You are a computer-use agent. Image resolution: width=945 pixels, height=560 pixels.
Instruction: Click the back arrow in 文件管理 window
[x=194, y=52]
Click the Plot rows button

....................

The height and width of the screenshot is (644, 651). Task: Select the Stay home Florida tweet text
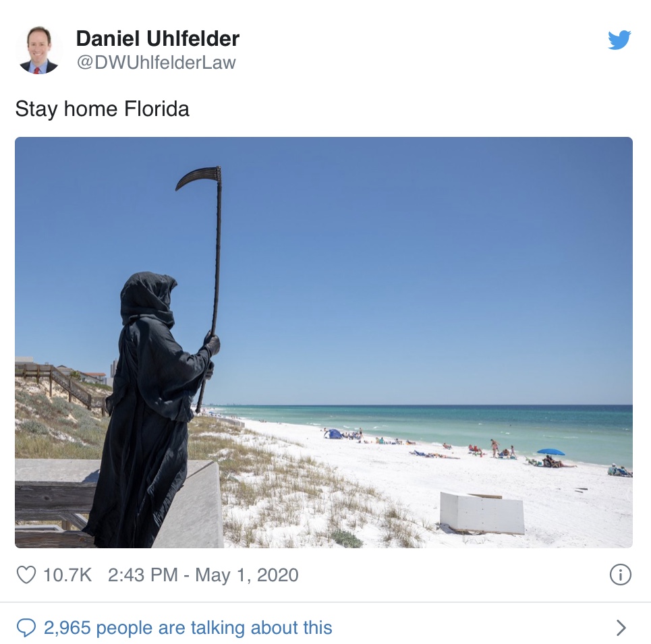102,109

....................

» **Exercise details**
Here the job is to set down exactly the lines of the material above that fall between the one with "You are a computer-use" and the one with "Click the Plot rows button", inclusive, and nothing beyond them.

» **The completed task**
You are a computer-use agent. Image resolution: width=945 pixels, height=560 pixels.
Instruction: Click the back arrow in 文件管理 window
[x=194, y=52]
Click the Plot rows button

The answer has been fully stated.